• What to do
Will you write out, word for word, every line from the one with "The image size is (1280, 720)." to the final line of the data below, with the pictures left out?

• Stored records
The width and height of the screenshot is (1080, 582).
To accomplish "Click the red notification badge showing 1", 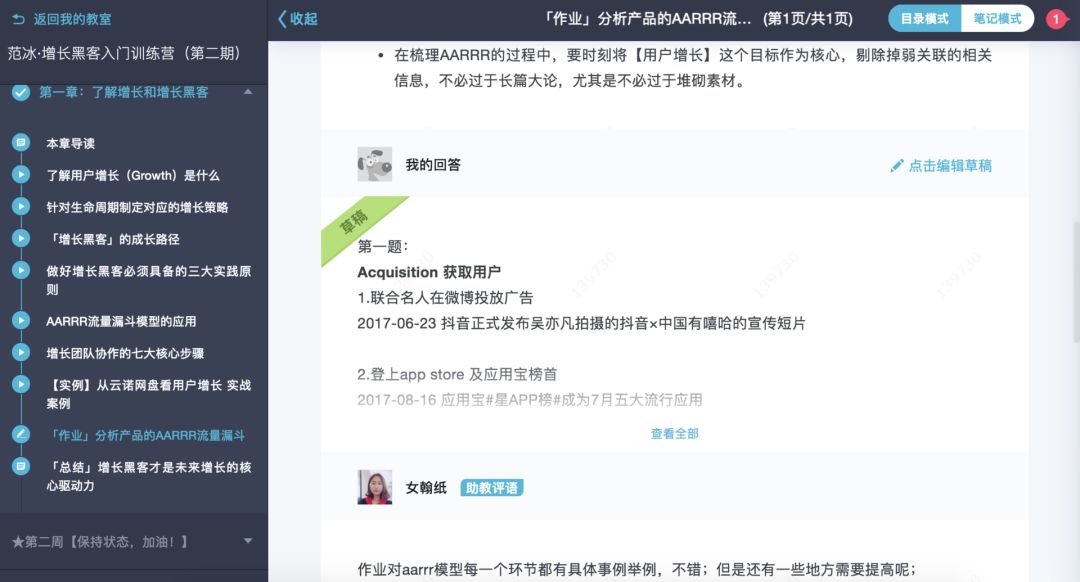I will click(x=1056, y=19).
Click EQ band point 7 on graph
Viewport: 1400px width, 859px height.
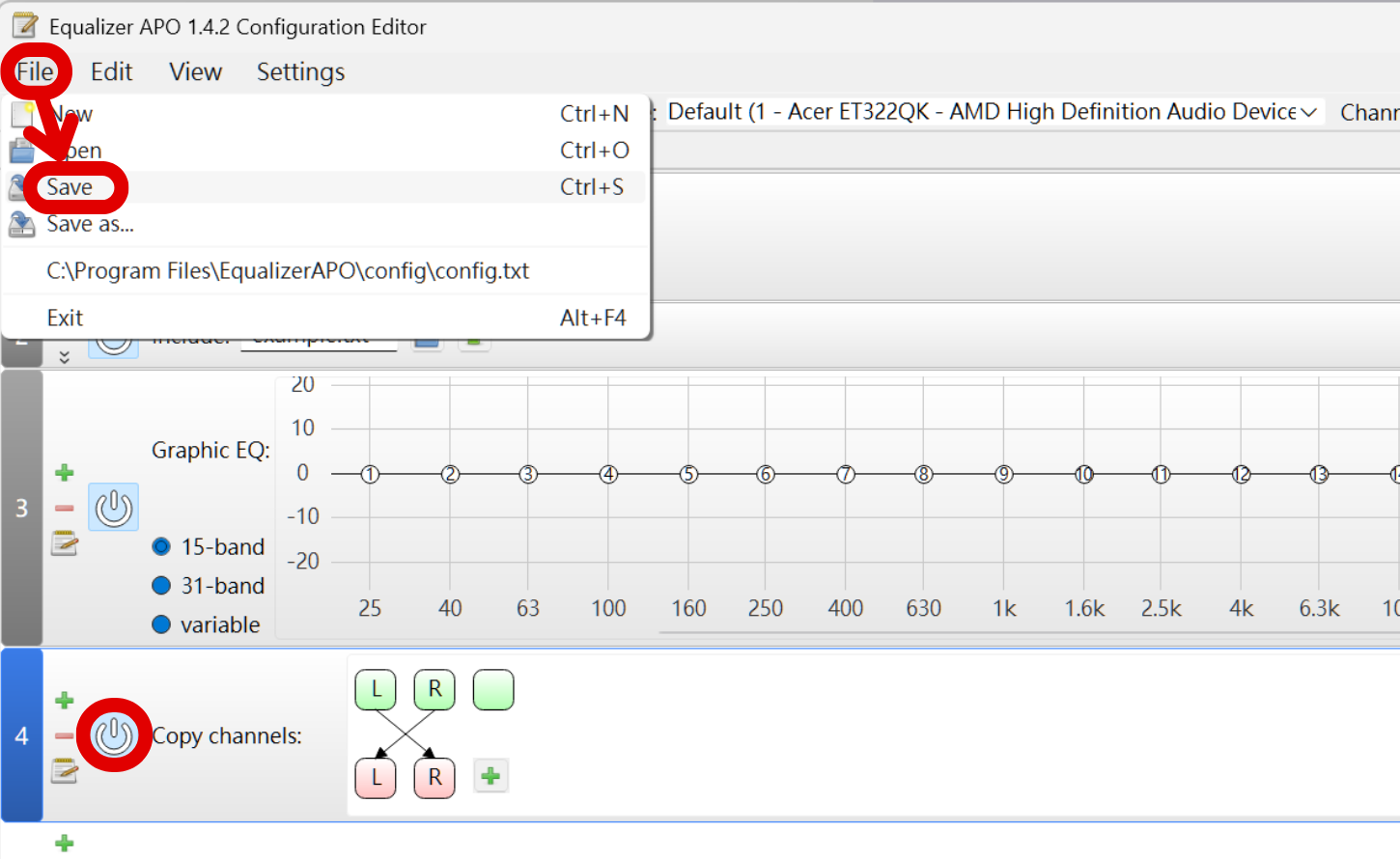tap(846, 474)

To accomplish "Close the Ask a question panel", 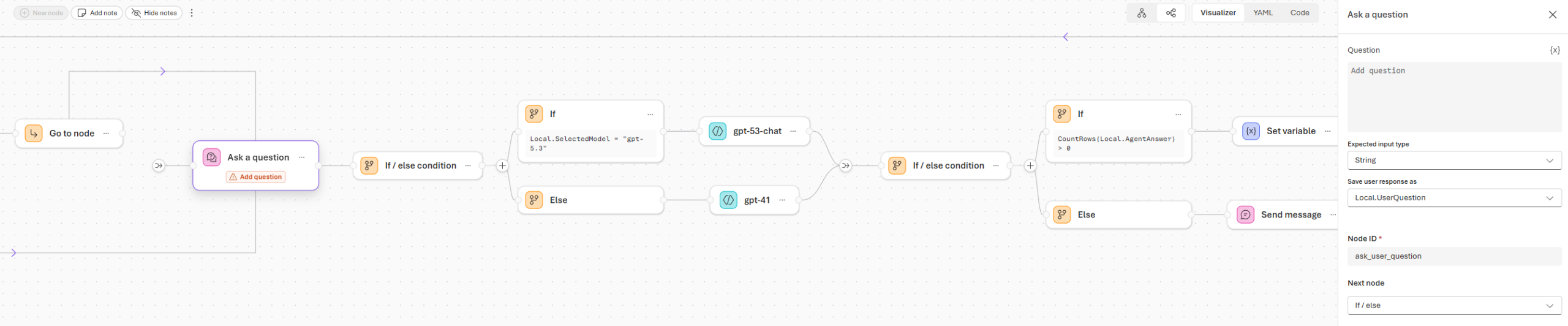I will [1552, 15].
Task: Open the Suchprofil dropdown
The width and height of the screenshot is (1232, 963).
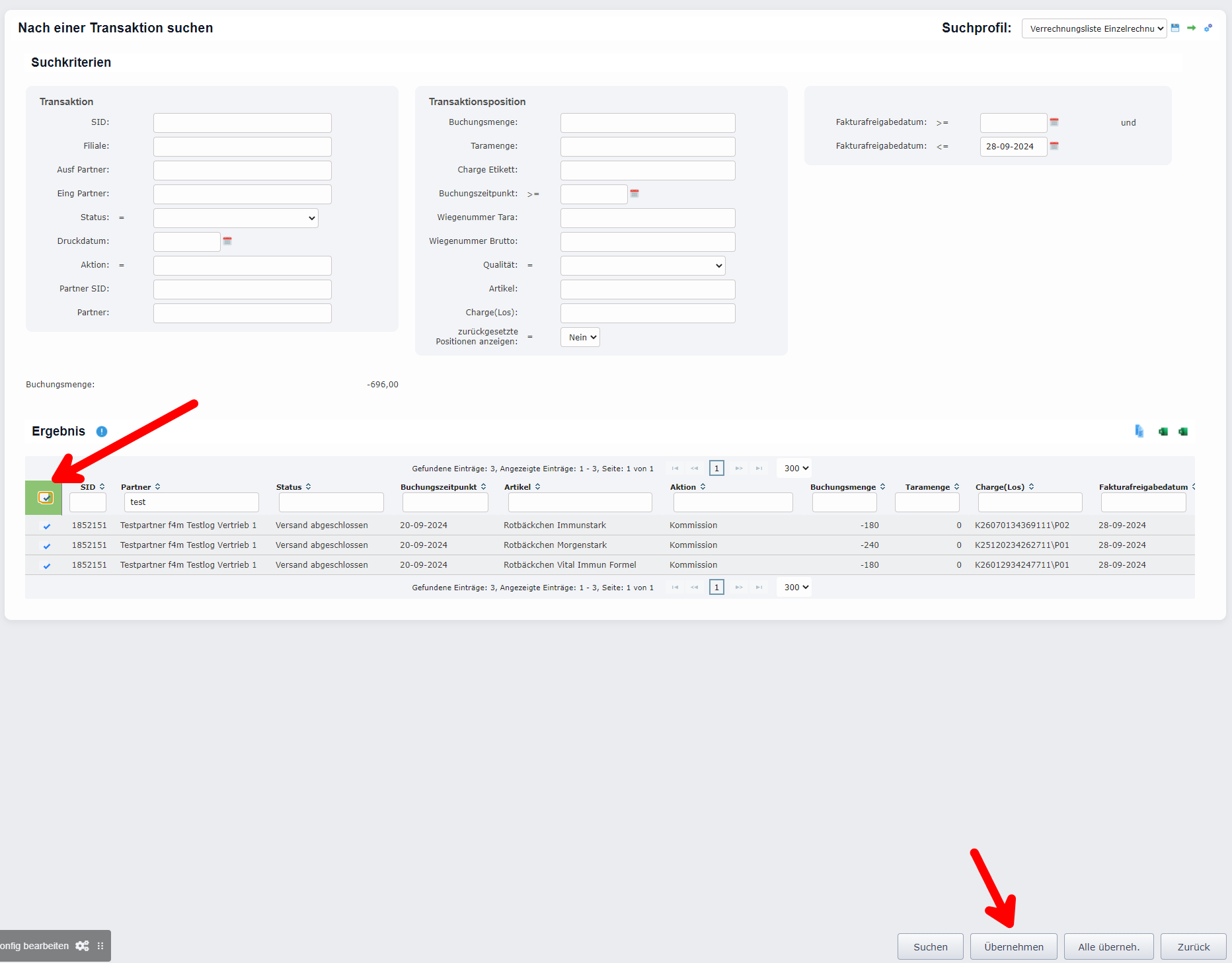Action: click(1094, 28)
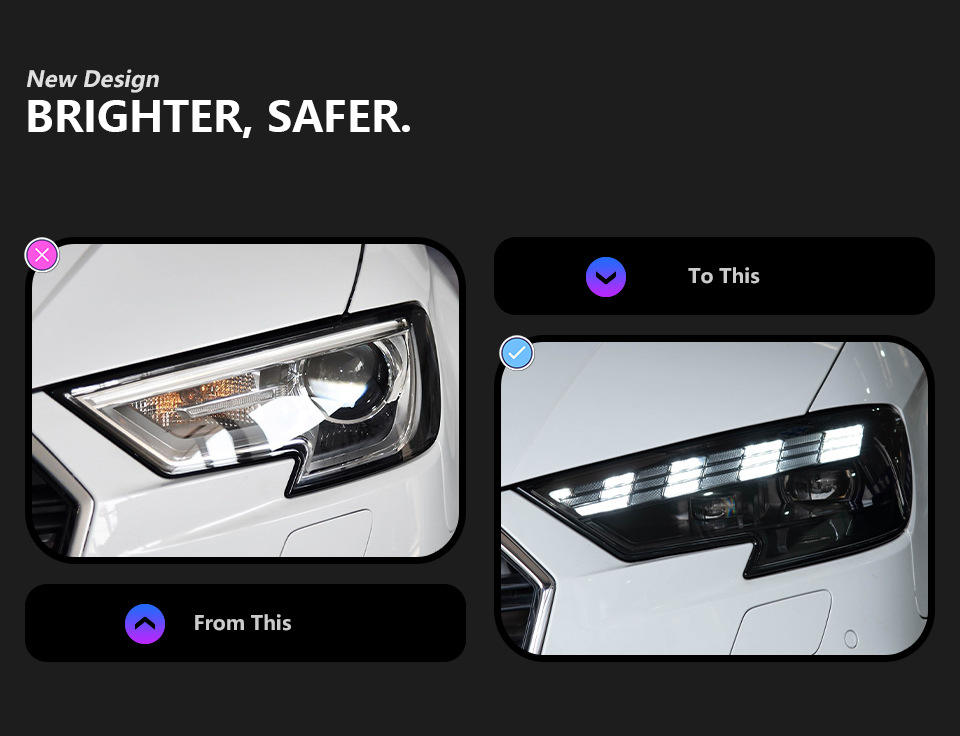
Task: Click the blue checkmark badge icon
Action: coord(517,353)
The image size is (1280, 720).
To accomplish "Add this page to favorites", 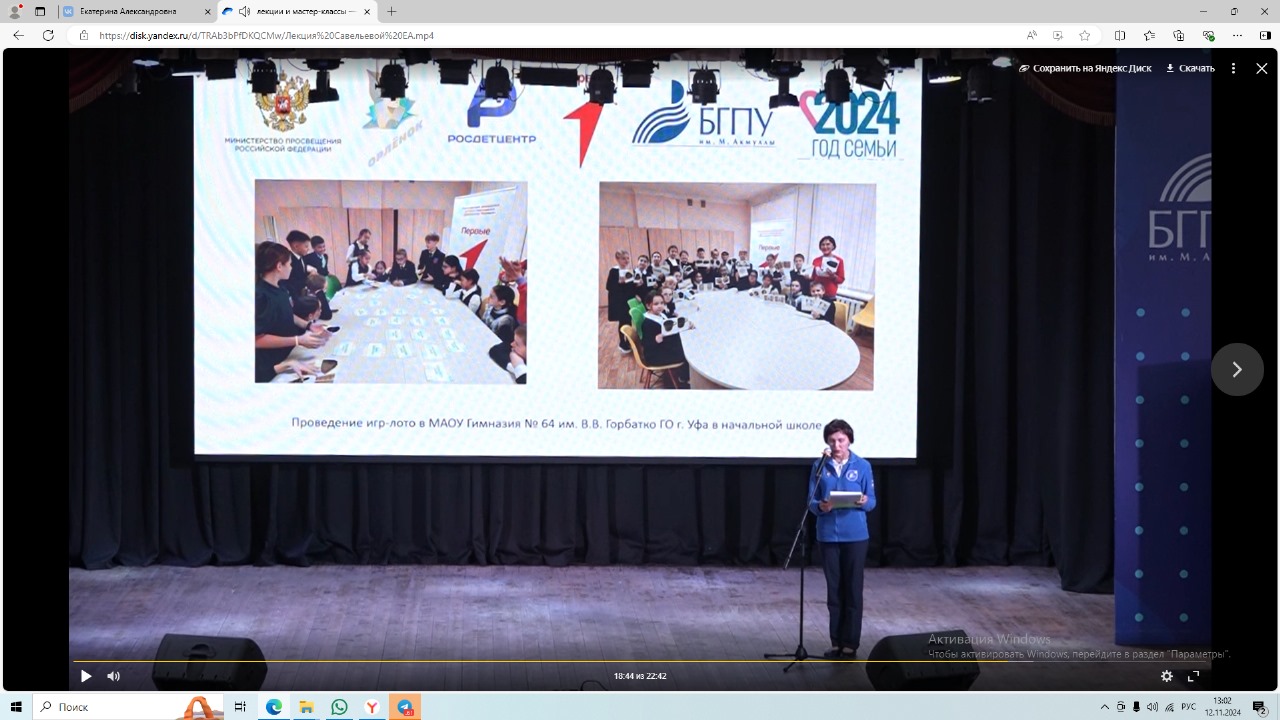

• Task output
The image size is (1280, 720).
To accomplish "Add this page to favorites", 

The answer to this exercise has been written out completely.